__Directions for this task__. The answer must be every line of the records below that contains the word "field", copied out.

☆ ☆ ☆

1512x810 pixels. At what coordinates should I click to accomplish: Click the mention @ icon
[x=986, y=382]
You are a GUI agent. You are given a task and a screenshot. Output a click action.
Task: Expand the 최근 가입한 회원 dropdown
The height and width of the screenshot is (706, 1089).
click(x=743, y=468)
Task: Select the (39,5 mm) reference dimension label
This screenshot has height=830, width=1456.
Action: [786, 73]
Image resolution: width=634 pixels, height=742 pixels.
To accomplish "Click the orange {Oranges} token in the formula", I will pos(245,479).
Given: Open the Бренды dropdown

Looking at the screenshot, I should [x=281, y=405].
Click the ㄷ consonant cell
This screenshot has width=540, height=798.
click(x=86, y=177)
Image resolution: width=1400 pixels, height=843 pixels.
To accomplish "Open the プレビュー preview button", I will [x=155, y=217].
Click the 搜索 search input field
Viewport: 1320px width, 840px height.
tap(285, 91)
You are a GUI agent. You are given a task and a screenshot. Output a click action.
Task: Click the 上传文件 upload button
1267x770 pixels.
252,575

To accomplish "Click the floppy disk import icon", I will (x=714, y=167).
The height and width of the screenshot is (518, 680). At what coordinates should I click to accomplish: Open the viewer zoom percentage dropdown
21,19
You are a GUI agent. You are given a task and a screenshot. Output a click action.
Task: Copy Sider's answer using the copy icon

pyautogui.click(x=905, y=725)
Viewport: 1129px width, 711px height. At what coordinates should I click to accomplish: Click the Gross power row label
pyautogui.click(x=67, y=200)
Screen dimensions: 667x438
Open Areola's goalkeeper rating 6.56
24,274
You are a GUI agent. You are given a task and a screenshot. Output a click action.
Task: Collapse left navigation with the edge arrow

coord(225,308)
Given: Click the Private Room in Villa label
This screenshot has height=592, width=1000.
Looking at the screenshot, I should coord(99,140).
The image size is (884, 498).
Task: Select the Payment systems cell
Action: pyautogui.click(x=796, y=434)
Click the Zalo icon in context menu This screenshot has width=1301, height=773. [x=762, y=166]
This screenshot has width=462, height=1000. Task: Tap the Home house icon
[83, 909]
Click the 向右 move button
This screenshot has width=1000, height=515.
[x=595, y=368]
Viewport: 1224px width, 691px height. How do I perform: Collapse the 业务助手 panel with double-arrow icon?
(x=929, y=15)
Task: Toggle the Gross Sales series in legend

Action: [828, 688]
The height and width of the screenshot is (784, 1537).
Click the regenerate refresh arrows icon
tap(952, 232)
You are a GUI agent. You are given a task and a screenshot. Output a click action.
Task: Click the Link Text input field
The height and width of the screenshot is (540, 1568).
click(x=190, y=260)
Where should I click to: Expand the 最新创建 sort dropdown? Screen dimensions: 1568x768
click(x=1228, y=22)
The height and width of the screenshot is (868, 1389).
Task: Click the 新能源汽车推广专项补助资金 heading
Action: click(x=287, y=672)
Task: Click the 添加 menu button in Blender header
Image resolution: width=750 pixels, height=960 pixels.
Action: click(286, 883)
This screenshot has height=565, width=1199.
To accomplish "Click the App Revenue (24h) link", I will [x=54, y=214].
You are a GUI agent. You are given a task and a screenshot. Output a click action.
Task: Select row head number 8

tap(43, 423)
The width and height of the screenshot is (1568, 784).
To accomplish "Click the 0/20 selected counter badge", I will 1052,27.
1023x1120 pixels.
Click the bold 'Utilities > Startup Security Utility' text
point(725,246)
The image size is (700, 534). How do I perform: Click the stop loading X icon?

☆ ☆ ☆

__Reply to the task__.
Click the 搜索 search input field
Task: Click the Link Text input field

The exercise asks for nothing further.